*** STUDY TEXT Section Begins ***

During the World Artificial Intelligence Conference in Shanghai last year, Elon Musk expressed both his enthusiasm with regards to the potential rewards of AI, as well as concerns about the risks of using it before we get a chance to understand it better.
Musk is also one of the co-founders of OpenAI, one of the leading companies in the field and on a quest to develop the world's first artificial general intelligence (AGI). The company claims it can deliver a machine with the reasoning capabilities of a human being, while keeping the whole process transparent and putting safety as a top priority.
It's not a secret that Elon Musk is one of the biggest critics of AI tech, but he's also worried that OpenAI won't be able to keep all of its promises. Soon after MIT Technology Review published a report on the culture of secrecy the company has adopted, Musk took aim at Dario Amodei - a former Google engineer that is now leading OpenAI's efforts - noting that he can't be trusted to prioritize safety.
The Tesla CEO noted that all companies doing advanced AI development should be regulated by governments and the UN, Tesla included. Musk officially left OpenAI in February 2019, which has since shifted its focus towards proprietary technology and playing with its public image to secure more funding from investors.

*** STUDY TEXT Section Ends ***
*** SOURCE DATA Section Begins ***

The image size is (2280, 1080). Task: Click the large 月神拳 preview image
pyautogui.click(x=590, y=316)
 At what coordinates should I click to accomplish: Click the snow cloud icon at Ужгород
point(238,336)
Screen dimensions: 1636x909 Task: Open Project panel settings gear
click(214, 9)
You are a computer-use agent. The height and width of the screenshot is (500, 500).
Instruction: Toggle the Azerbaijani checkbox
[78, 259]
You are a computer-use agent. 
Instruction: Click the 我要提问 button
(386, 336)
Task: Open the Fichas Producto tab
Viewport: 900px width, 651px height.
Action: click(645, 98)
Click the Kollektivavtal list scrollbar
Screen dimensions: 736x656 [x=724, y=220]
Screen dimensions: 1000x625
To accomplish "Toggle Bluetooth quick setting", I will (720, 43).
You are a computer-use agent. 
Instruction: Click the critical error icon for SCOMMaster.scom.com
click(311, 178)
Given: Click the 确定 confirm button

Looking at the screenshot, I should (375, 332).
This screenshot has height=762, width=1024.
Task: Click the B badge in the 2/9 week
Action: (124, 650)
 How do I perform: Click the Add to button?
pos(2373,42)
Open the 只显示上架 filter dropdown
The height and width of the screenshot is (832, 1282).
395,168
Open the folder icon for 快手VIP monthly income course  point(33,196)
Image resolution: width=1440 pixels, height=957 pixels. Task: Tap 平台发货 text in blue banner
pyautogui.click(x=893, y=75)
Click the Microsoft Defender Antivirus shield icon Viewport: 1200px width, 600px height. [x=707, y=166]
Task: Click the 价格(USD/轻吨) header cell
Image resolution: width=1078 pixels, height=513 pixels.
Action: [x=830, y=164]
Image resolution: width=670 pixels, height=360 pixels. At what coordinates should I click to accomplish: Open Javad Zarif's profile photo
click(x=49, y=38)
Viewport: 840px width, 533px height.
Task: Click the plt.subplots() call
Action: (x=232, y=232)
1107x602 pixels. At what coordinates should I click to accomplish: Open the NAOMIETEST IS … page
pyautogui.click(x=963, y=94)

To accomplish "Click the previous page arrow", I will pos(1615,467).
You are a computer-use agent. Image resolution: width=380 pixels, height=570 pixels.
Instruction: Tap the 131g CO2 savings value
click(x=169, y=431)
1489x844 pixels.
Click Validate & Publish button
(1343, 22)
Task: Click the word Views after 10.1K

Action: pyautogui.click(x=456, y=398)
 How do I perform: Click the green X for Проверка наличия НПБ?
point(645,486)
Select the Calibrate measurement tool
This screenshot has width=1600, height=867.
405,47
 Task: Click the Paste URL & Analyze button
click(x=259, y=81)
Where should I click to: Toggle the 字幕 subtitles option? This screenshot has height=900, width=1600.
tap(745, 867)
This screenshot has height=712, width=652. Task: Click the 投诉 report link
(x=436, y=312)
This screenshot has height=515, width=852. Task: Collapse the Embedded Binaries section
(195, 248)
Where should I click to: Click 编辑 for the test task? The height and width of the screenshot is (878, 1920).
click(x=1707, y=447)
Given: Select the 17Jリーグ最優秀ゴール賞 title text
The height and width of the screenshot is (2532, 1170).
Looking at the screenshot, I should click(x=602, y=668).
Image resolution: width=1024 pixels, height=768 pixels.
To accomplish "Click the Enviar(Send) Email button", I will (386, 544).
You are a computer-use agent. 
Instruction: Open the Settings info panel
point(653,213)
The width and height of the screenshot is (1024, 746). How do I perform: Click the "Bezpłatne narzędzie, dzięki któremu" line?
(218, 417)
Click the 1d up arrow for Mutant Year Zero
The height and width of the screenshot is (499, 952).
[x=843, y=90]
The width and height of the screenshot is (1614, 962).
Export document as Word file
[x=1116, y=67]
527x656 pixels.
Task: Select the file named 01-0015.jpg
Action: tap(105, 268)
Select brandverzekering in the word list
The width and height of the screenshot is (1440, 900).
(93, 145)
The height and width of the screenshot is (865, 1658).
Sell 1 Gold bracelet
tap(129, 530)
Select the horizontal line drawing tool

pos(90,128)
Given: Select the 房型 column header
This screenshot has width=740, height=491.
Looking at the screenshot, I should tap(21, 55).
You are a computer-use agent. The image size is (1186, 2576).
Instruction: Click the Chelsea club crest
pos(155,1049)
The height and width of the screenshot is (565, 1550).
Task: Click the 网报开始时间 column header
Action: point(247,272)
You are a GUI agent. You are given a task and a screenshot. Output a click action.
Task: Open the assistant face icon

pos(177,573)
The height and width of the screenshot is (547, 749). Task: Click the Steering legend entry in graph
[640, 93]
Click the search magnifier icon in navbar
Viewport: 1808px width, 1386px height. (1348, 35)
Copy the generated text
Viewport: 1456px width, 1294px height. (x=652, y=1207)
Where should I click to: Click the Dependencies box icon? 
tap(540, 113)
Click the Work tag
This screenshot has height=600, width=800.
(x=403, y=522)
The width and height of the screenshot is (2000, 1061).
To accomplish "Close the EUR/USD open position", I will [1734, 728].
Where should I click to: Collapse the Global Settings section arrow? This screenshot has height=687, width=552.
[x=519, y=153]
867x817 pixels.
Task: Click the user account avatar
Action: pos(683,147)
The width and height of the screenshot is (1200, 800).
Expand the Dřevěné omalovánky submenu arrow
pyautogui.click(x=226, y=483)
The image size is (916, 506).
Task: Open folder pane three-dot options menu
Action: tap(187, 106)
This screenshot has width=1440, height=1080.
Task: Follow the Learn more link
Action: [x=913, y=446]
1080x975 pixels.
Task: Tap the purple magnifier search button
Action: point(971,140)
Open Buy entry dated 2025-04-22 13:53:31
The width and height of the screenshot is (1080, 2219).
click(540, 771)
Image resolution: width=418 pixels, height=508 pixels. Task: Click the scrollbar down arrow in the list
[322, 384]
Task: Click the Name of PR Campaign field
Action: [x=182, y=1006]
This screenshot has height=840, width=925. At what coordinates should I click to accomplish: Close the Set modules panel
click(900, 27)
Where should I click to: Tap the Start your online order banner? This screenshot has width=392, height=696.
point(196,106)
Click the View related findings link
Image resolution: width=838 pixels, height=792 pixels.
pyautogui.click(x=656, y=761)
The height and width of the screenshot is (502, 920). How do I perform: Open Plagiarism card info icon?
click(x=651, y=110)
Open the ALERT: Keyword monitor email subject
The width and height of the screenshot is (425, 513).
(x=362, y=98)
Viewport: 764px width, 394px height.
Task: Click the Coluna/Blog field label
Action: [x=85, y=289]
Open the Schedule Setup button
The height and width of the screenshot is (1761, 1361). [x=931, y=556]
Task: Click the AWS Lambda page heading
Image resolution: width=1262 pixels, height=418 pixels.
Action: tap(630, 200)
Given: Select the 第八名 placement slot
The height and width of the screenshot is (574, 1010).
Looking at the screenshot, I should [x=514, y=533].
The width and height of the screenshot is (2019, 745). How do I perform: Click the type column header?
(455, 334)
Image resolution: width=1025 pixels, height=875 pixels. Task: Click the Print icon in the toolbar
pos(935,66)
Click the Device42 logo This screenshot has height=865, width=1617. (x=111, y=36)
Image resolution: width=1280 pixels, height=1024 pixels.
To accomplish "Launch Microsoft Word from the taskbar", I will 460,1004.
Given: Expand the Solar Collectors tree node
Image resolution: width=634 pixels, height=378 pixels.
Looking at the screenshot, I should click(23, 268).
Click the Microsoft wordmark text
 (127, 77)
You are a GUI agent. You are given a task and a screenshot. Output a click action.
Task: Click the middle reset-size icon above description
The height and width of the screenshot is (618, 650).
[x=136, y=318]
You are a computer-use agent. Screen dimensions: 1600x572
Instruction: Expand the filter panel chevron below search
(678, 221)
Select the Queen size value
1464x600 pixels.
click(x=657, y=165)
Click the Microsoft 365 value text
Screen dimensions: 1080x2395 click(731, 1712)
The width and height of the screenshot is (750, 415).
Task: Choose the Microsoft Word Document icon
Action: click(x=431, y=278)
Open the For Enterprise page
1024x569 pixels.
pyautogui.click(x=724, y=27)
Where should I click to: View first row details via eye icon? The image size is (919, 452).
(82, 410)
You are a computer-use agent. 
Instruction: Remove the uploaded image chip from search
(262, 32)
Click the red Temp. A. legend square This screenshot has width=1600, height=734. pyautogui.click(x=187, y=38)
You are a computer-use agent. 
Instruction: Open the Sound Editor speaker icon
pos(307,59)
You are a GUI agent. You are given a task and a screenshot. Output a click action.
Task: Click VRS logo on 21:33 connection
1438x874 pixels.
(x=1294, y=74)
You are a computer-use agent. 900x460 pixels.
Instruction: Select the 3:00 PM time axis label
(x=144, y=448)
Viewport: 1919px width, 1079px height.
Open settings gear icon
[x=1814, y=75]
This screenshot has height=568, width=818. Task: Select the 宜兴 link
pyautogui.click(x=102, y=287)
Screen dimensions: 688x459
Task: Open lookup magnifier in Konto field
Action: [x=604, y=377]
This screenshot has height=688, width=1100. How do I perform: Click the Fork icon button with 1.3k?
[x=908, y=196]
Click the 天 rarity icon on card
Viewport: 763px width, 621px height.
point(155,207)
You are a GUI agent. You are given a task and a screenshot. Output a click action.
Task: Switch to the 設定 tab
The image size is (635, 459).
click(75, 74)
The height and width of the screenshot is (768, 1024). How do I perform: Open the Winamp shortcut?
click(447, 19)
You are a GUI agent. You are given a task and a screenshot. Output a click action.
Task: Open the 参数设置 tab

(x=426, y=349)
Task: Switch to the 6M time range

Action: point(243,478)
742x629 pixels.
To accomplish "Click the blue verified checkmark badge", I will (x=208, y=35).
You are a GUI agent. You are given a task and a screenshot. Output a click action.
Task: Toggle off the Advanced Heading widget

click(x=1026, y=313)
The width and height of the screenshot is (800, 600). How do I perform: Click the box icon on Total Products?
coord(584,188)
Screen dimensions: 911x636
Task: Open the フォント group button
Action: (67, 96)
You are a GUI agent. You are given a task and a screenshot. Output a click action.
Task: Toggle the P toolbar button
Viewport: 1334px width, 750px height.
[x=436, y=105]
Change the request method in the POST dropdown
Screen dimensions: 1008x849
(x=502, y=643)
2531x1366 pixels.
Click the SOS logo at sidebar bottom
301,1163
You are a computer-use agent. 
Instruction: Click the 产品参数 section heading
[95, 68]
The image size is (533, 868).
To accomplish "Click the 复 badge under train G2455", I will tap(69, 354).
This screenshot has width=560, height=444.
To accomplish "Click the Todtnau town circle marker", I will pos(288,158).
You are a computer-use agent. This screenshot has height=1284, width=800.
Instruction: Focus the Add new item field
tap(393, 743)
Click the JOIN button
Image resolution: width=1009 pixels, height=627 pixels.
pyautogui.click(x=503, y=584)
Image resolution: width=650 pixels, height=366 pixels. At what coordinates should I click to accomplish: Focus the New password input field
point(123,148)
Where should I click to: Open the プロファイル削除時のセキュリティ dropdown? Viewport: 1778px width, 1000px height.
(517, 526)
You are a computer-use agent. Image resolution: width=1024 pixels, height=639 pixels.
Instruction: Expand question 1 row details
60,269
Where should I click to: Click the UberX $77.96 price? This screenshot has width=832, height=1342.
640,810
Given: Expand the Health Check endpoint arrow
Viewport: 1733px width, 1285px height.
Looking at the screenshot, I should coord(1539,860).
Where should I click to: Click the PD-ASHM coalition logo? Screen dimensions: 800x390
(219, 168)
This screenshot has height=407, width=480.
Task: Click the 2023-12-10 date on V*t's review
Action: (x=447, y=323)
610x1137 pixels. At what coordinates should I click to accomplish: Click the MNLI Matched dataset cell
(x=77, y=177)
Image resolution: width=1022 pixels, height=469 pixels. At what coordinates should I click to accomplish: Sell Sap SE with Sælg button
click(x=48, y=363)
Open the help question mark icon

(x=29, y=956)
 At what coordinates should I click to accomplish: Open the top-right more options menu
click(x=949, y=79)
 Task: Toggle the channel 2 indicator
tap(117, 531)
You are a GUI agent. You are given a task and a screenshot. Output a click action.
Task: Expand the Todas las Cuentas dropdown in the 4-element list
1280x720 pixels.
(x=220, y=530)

*** SOURCE DATA Section Ends ***

[PROBLEMS TO SOLVE]
1. Rewrite everything from "The Tesla CEO" down to "funding from investors." in the article on Musk and OpenAI, switching "investors" to "shareholders".
2. Proceed with the article on Musk and OpenAI, starting after its final sentence.
The records are separate from the article on Musk and OpenAI.

[SOLVED TASKS]
1.
The Tesla CEO noted that all companies doing advanced AI development should be regulated by governments and the UN, Tesla included. Musk officially left OpenAI in February 2019, which has since shifted its focus towards proprietary technology and playing with its public image to secure more funding from shareholders.

2.
In 2019, OpenAI enlisted Microsoft as their "preferred partner," which is pouring $1 billion and a chunk of its vast Azure infrastructure into AGI development. The worrying aspect is that OpenAI has been transitioning from a non-profit to something that more closely resembles a profit-driven organization that's willing to license pre-AGI (sub-human level artificial intelligence) to third parties. This doesn't align well with their public image and officially-stated mission of "enacting the path to safe artificial intelligence."
In the meantime, Elon Musk has founded Neuralink to work on a different approach that would instead create symbiosis between man and machine, one step at a time.